__Provided text__:
· · ·

Rugose corals (Figure 7.5) have calcite structures. They can be solitary or colonial, but are best known for the solitary horn shape, giving it the common name of “horn coral.”
Tabulate corals (Figure 7.6) also have calcite structures. They can be solitary or colonial, but are best known for colonial forms that grow in a tight structure resembling a honeycomb. A key distinguishing feature is horizontal partitions called tabulae (singular tabula). As the polyp grows it continues to build tabulae and to live in the top “chamber”.
Scleractinian corals (Figure 7.7) make their structures out of the calcium carbonate mineral aragonite. They can be solitary or colonial, and if you find a living coral in nature with a hard skeleton, it will be a scleractinian coral. They have well developed six-sided “cups” with many small radial dividers. The inside of the cup in scleractinian corals resembles that of the rugose corals, and in fact there are small differences in the arrangement of these dividers that distinguish the rugose and scleractinian corals. Scleractinian corals are also more regularly colonial compared to the more commonly solitary rugose corals. In this course we will see only colonial scleractinian forms.
Questions a & b
a. From your general knowledge, what zone do modern corals live in—photic, bathyal, or abyssal?
b. Describe their habit using the terms from Figure 7.2. (Click here to open Figure 7.2 in a new window).
Rugose Corals
A. Sample 3: Solitary Rugose Coral
These samples can be picked up but please treat them with care.
Each sample is the fossilized calcite support framework for a single animal. Corals are suspension feeders and these frameworks gradually raise the animal up off the ocean floor, making it easier to capture food moving past in the water. Notice how the radius of the coral framework got larger as the coral animal grew.
Question c
B. Sample D11: Colonial Rugose Coral
This sample can be picked up but please treat it with care.
Questions d & e
d. What mineral is the skeleton of this coral constructed with?
e. Sample D11 is from Phylum Cnidaria, Class Anthozoa, and Order Scleractinia. It has been tentatively identified as Acrocyathus floriformis. What is the species-level name of Sample D11?

· · ·

__Problem set__:
1 > List every coral group that the text on corals describes in its own paragraph.
2 > Copy the coral text, starting at "Questions a &" and ending at "coral constructed with?".

Collected data entries:

· · ·

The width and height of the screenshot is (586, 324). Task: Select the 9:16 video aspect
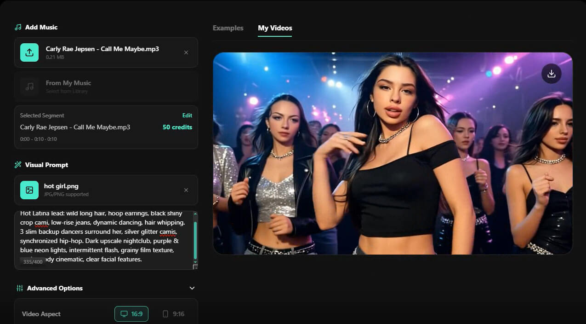(x=173, y=314)
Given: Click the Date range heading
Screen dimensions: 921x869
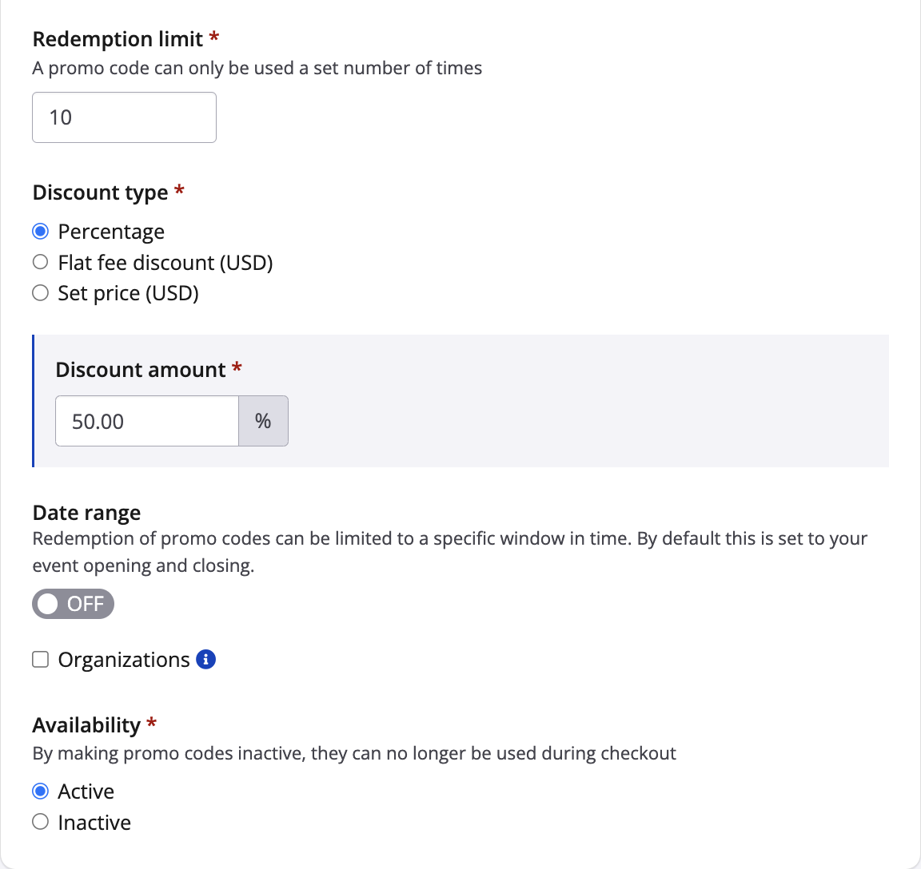Looking at the screenshot, I should pos(86,513).
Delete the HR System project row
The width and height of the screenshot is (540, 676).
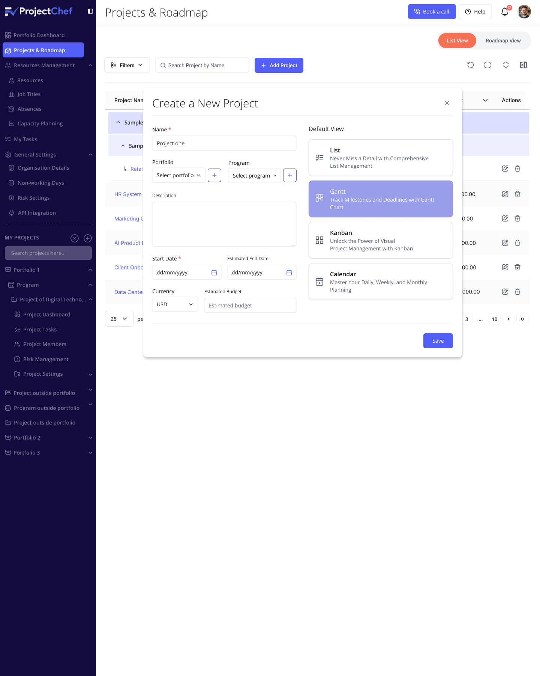point(518,194)

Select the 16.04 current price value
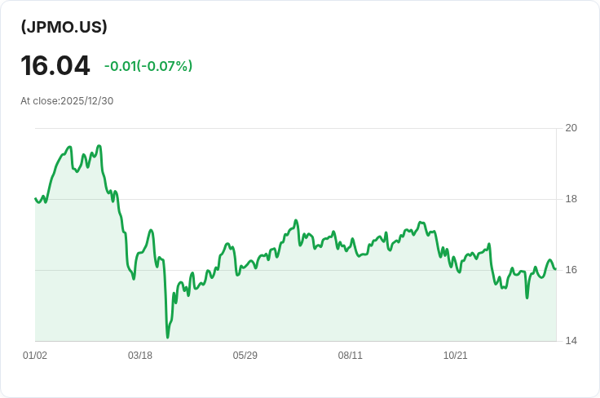(x=55, y=66)
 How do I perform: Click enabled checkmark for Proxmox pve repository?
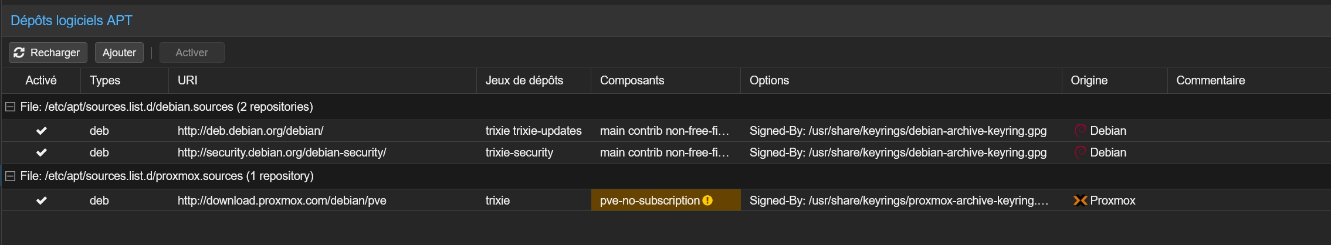pos(41,200)
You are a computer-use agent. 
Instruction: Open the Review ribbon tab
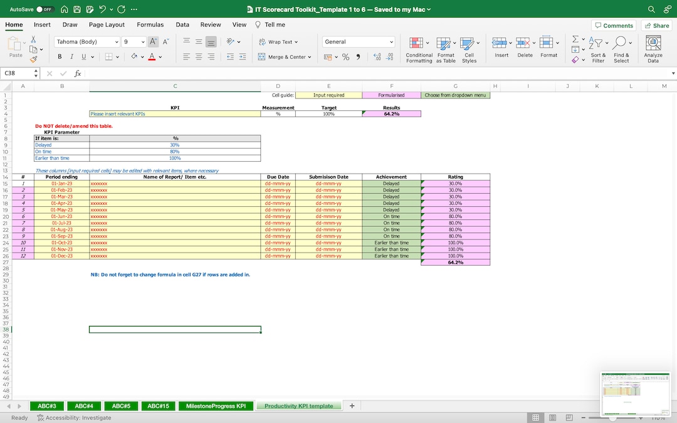(x=211, y=24)
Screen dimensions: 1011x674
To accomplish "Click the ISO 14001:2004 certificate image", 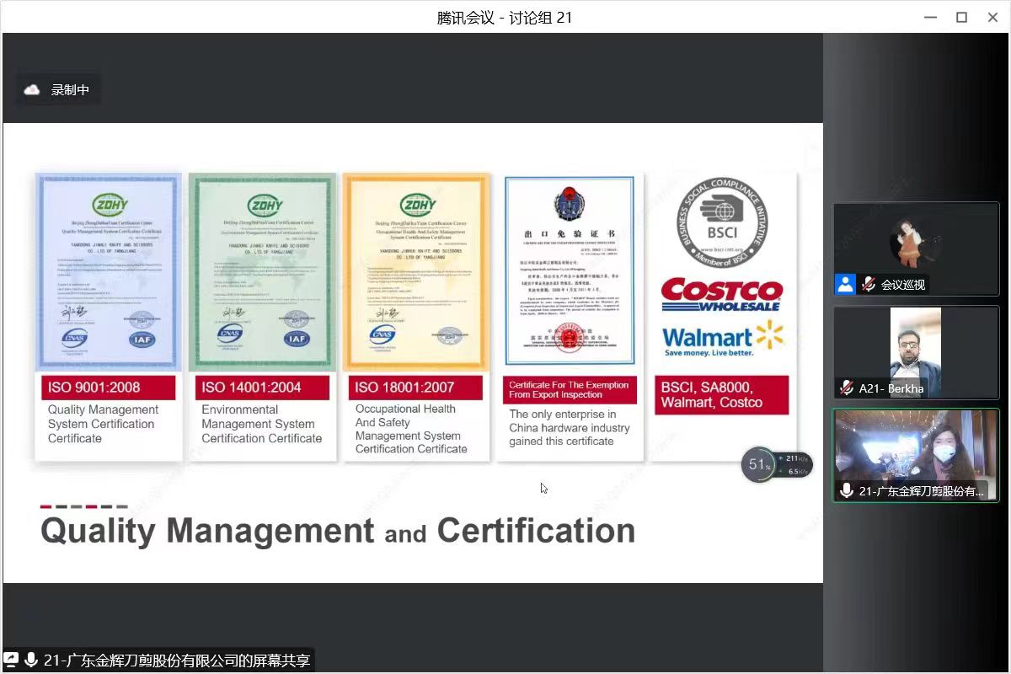I will (262, 272).
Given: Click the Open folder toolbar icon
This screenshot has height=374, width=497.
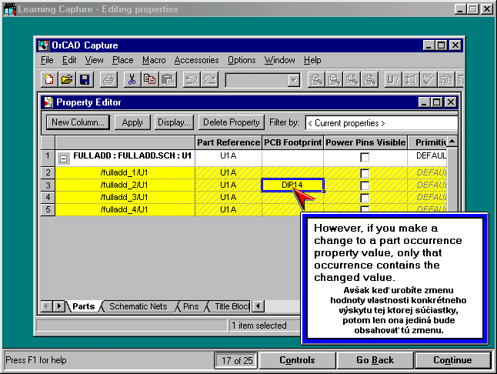Looking at the screenshot, I should (67, 79).
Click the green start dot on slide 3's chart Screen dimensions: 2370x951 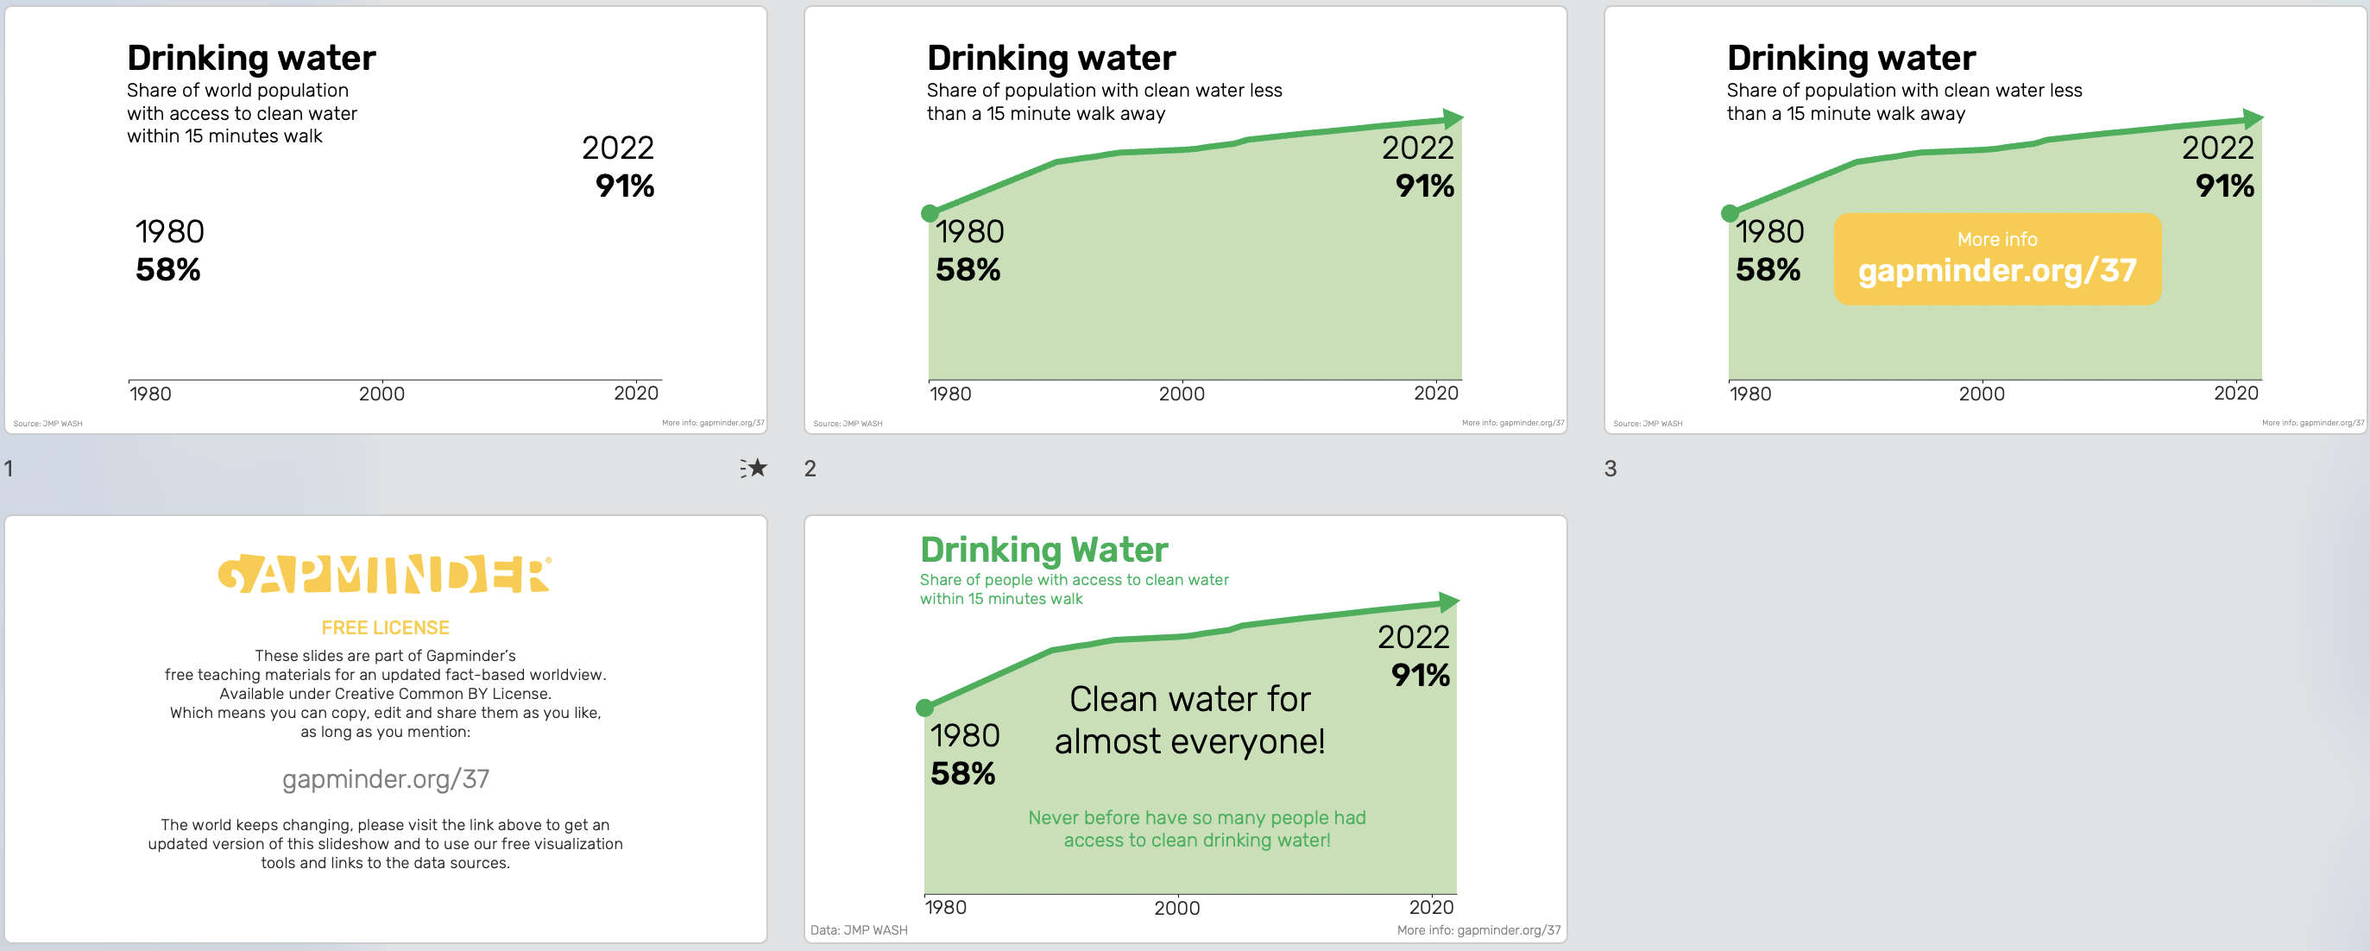click(x=1730, y=212)
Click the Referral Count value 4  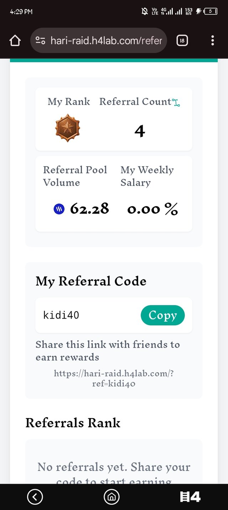pyautogui.click(x=140, y=131)
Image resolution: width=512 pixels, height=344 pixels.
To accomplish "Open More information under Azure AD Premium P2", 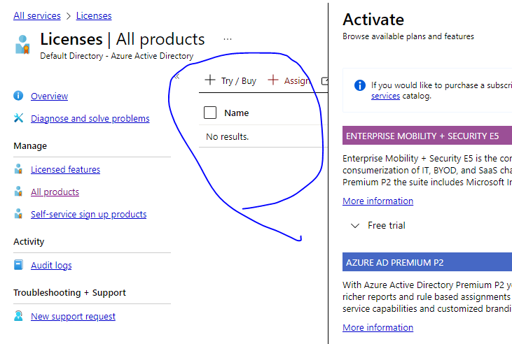I will pos(378,327).
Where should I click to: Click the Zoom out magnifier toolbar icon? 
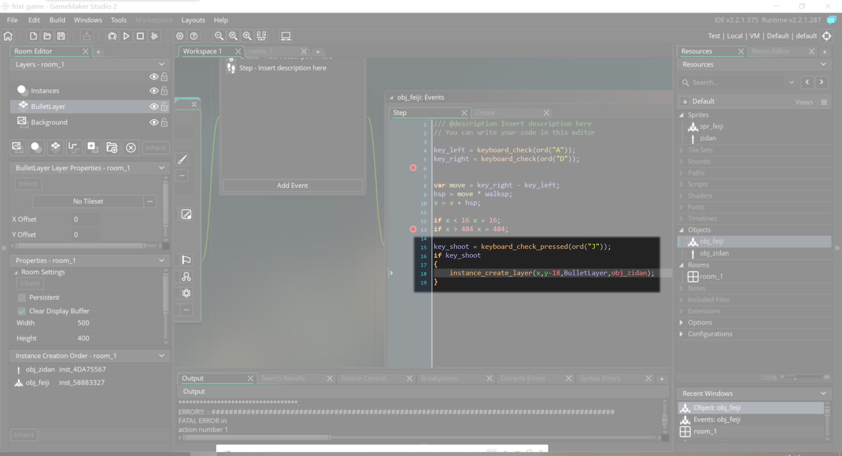[219, 36]
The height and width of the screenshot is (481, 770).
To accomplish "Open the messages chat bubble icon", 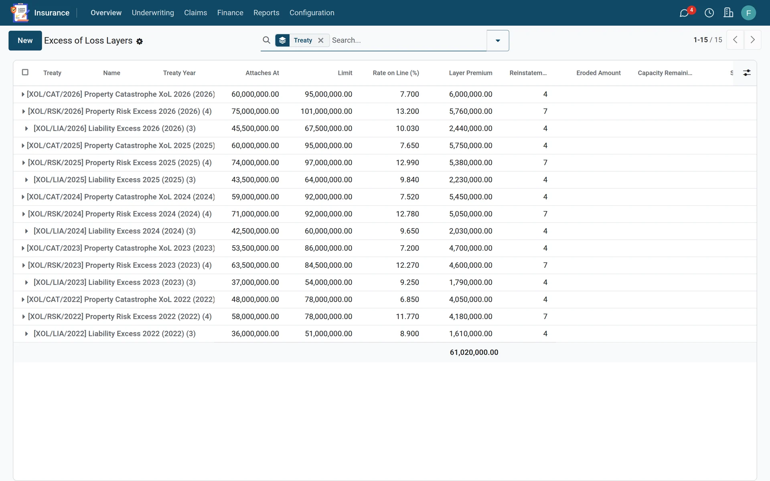I will (x=684, y=13).
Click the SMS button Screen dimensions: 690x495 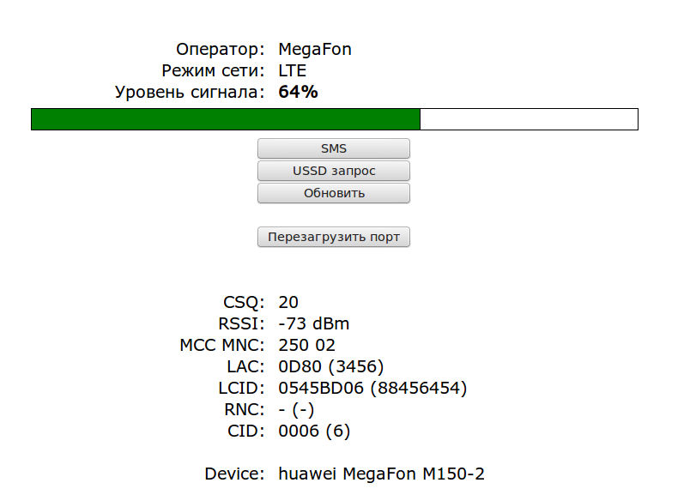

· · ·

__Responses to the tasks__:
1 > Rugose corals, Tabulate corals, Scleractinian corals

2 >
Questions a & b
a. From your general knowledge, what zone do modern corals live in—photic, bathyal, or abyssal?
b. Describe their habit using the terms from Figure 7.2. (Click here to open Figure 7.2 in a new window).
Rugose Corals
A. Sample 3: Solitary Rugose Coral
These samples can be picked up but please treat them with care.
Each sample is the fossilized calcite support framework for a single animal. Corals are suspension feeders and these frameworks gradually raise the animal up off the ocean floor, making it easier to capture food moving past in the water. Notice how the radius of the coral framework got larger as the coral animal grew.
Question c
B. Sample D11: Colonial Rugose Coral
This sample can be picked up but please treat it with care.
Questions d & e
d. What mineral is the skeleton of this coral constructed with?